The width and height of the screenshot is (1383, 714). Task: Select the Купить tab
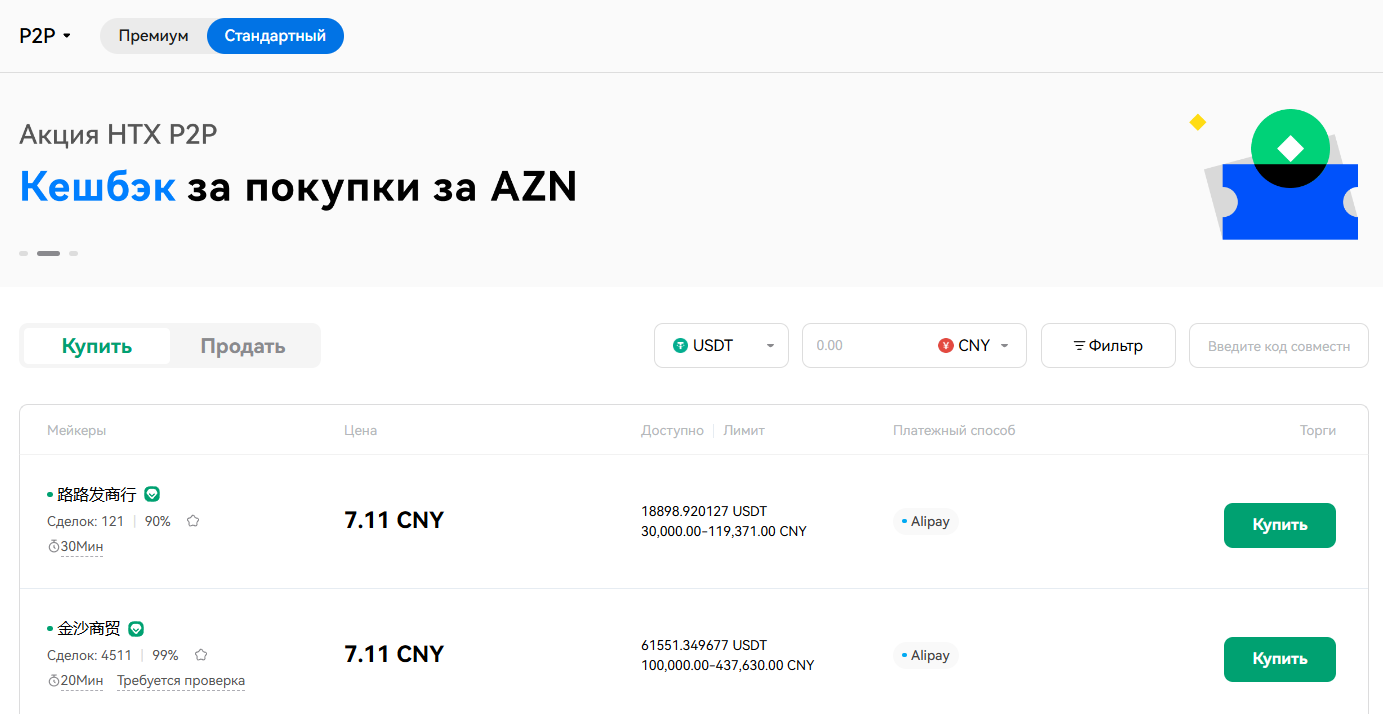(95, 344)
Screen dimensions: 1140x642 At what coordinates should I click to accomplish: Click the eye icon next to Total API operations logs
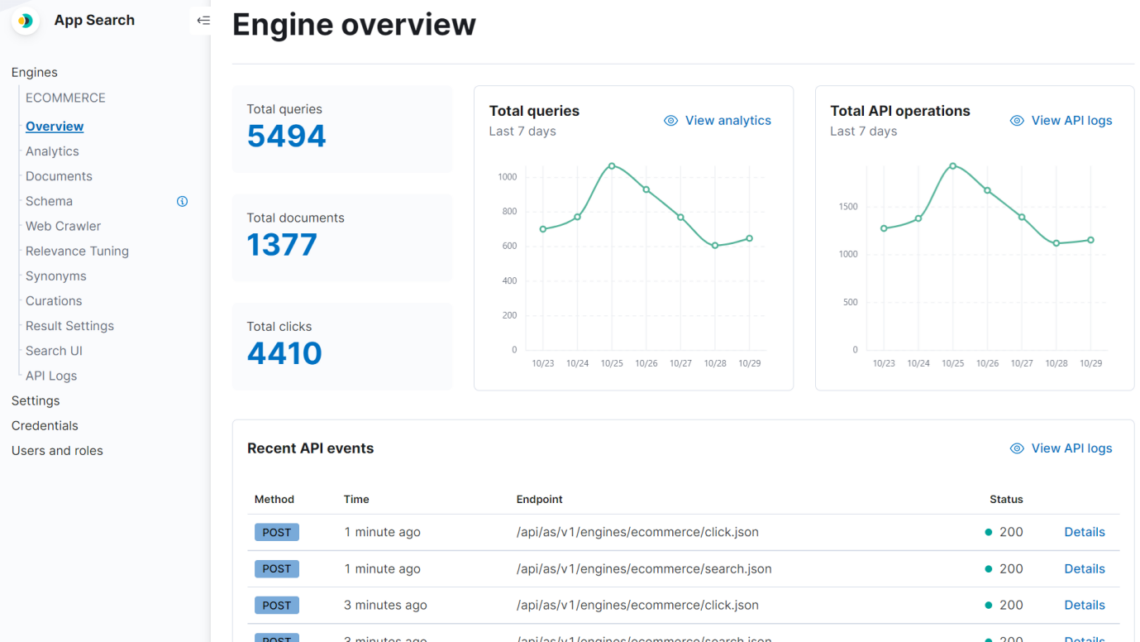1017,120
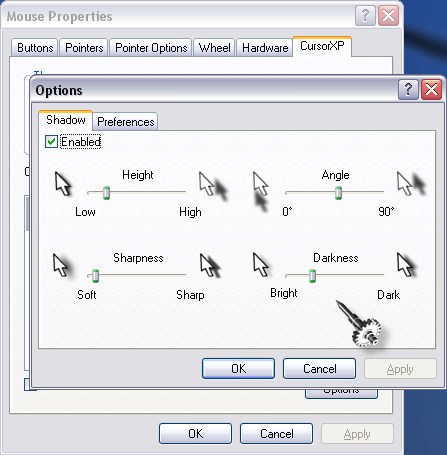
Task: Click the low-height shadow cursor preview icon
Action: 63,184
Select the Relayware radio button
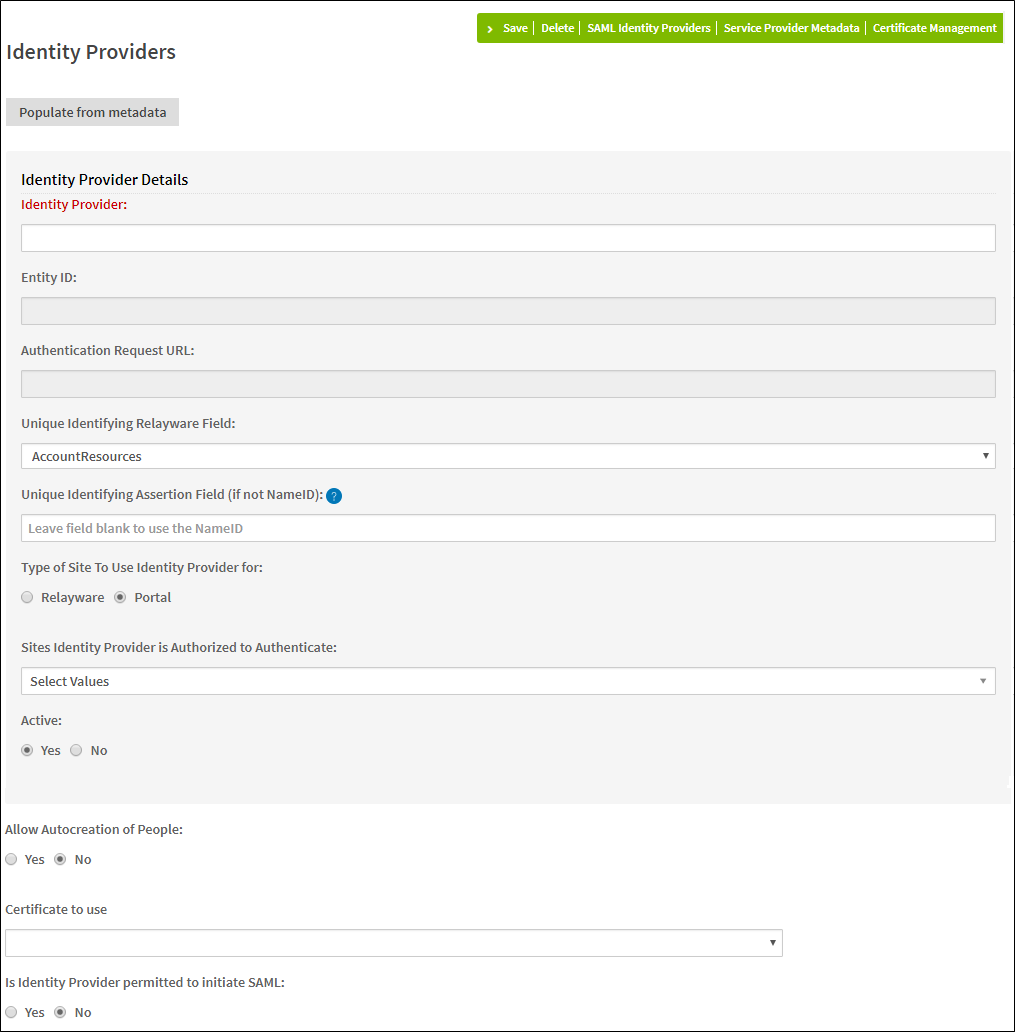This screenshot has height=1032, width=1015. [27, 597]
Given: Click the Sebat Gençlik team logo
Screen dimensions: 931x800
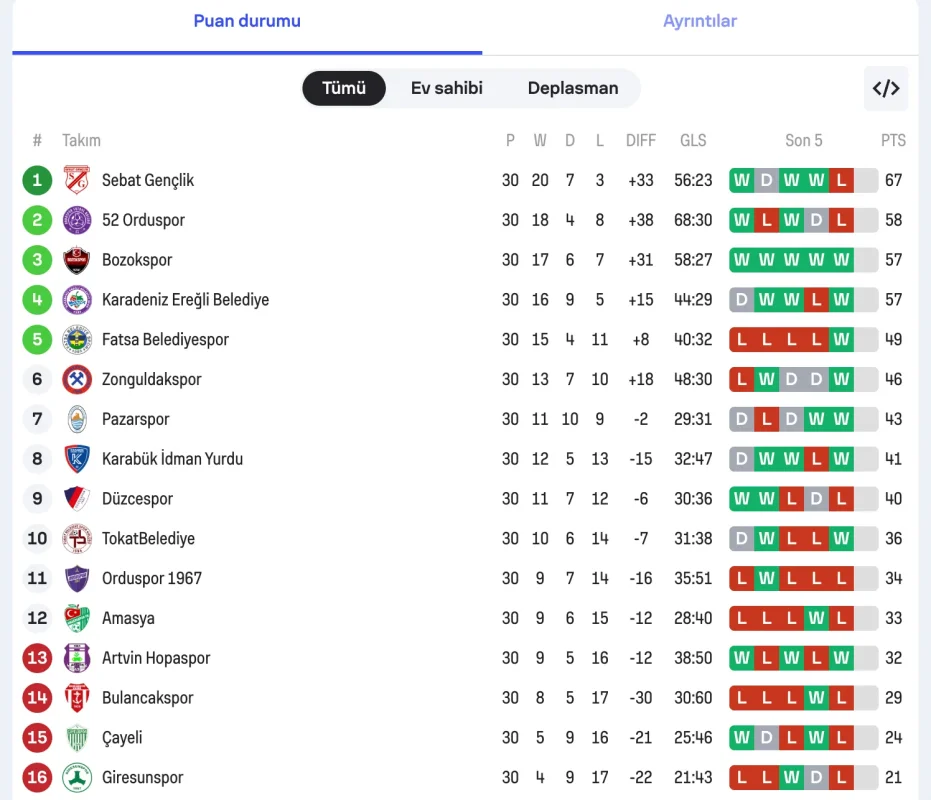Looking at the screenshot, I should coord(77,180).
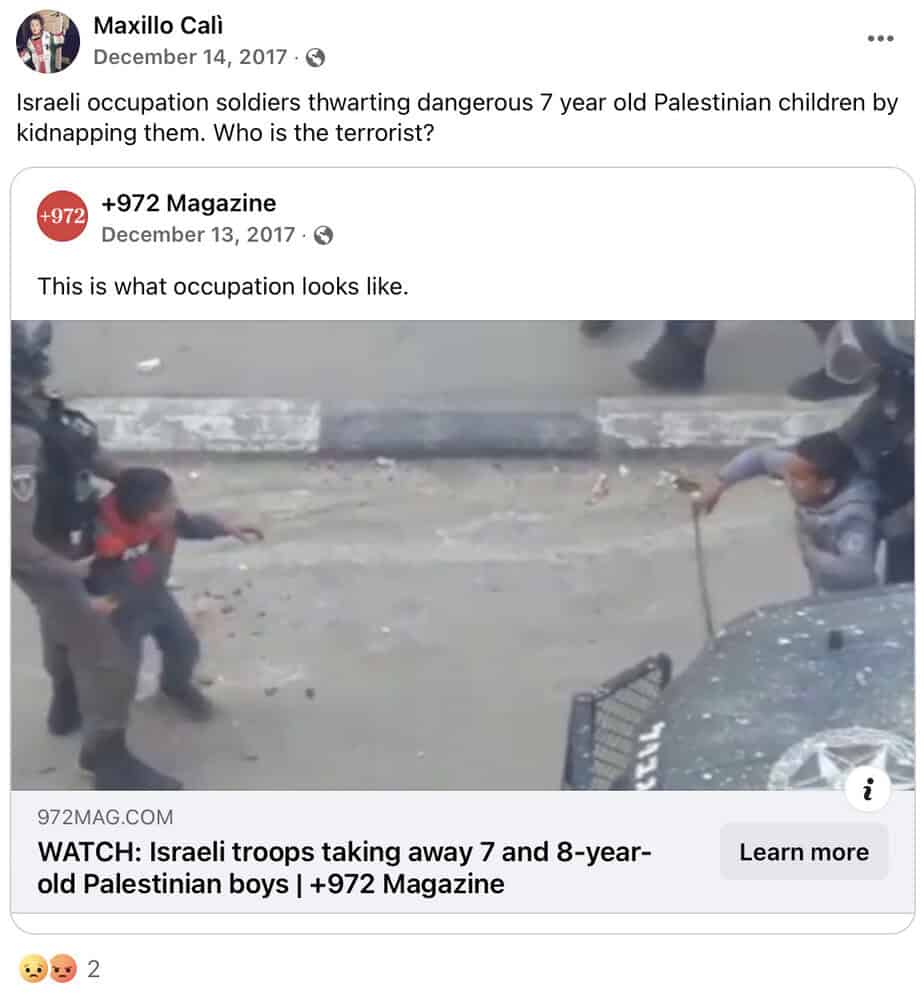Open the +972 Magazine page name link

point(189,203)
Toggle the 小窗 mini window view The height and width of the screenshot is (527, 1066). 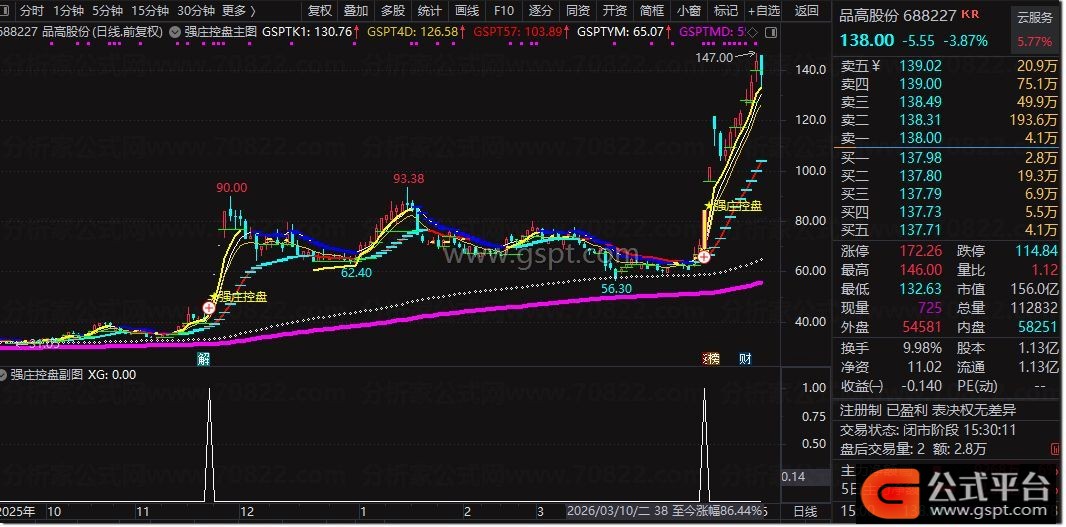(689, 10)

(TASK BRIEF): No pictures should appear; only the lines from the first line of the records through the line with "Given: Click the Sebat Gençlik team logo", both included, are to be restated word for word.

(TASK RESULT):
The width and height of the screenshot is (1383, 714). Task: Select the Купить tab
(95, 344)
Screen dimensions: 1140x642 At what coordinates should I click to accomplish: Click the eye icon next to Total API operations logs
1017,120
Task: Click the low-height shadow cursor preview icon
Action: 63,184
Select the Relayware radio button
This screenshot has height=1032, width=1015. [27, 597]
Given: Click the Sebat Gençlik team logo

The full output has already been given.